促甲状腺素受体基因突变一个家系研究

目的：探讨1个甲状腺发育不良先天性甲状腺功能减退症(先天性甲减)患者家系促甲状腺素受体(TSHR)基因突变遗传规律。方法：调查包括先证者3代家系成员共计13人，检测血清甲状腺激素。用TKM法提取基因组DNA，PCR扩增TSHR基因第10外显子序列，对PCR产物正反向测序，测序结果同Genbank人TSHR基因序列对比。结果：先证者TSHR基因同时存在2个位点纯合子型点突变R450H／D727E，家系12人甲状腺功能均正常，6人为R450H／D727E杂合子型点突变，其中5人血清sTSH轻度升高。结论：R450H／D727E纯合子导致先证者甲状腺发育不良及先天性甲减，R450H／D727E杂合子甲状腺功能正常仅sTSH轻度升高。

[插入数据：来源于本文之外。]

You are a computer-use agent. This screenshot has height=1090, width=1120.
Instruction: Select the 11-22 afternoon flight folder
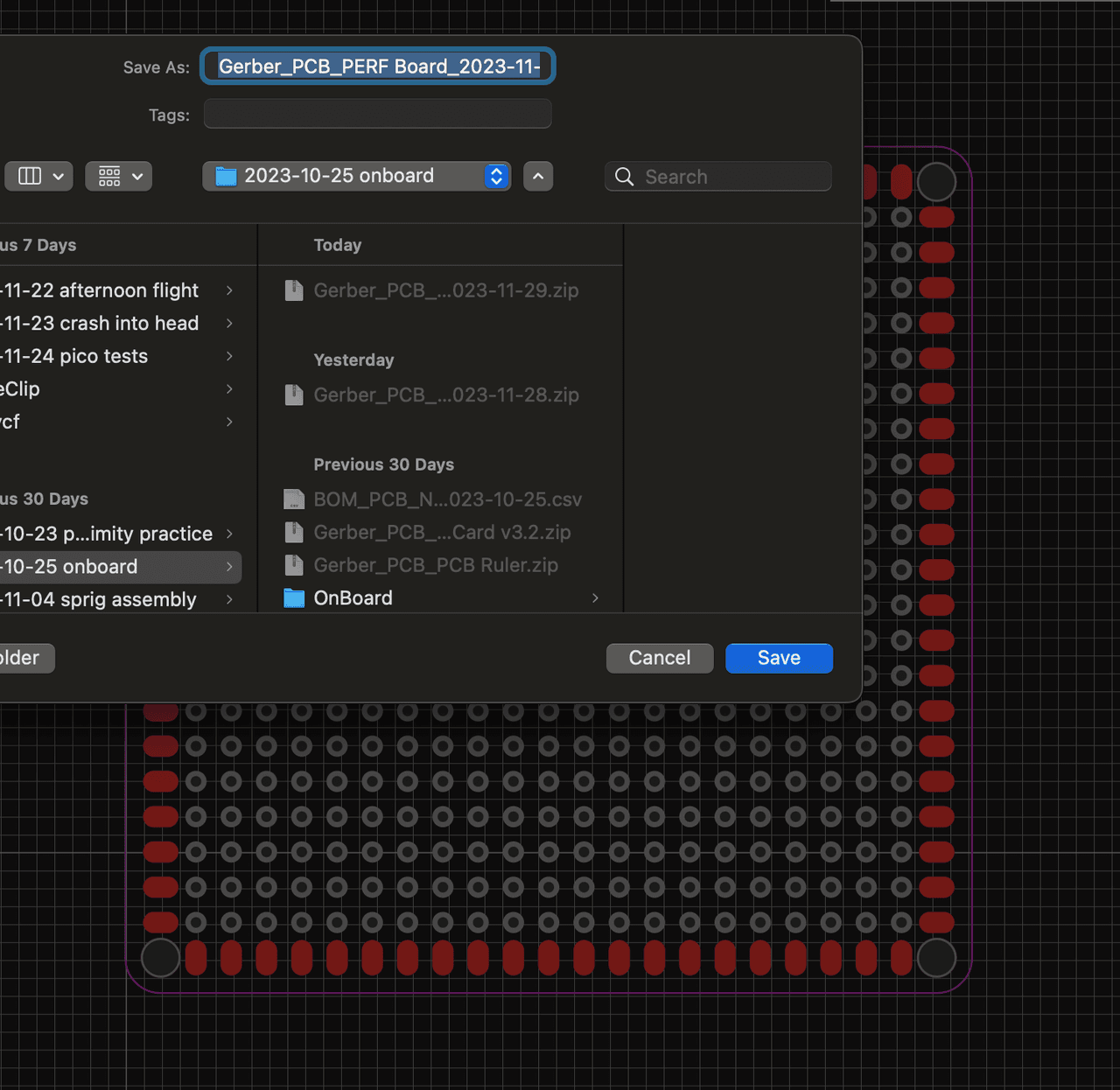[x=102, y=290]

Study on the Pedigree with Thyrotropin Receptor Gene Mutation

Objective: To illuminate the hereditary rule of the thyrotropin receptor (TSHR) gene mutation in patients with congenital hypothyroidism (CH) and the family. Methods: Thyroid hormone was detected in total 13 persons including the proband and his 12 relatives. Genome DNA was extracted by TKM method. Exon 10 of TSHR gene sequence was amplified, PCR production was detected by direct and reverse sequencing, and the results and human TSHR gene sequence Genbank were compared. Results: Two homozygous mutations of R 450 H/D 727E were found in the proband, the thyroid functions were normal in the 12 relatives. Two heterozygous mutations of R 450 H/D 727E were found in 6 relatives, among them serum sTSH level slightly elevated in 5 persons. Conclusions: Homozygous R 450 H/D 727E mutation led to CH in the proband. Heterozygous R 450 H/D 727E had normal thy roid function except a slightly elevation of sTSH.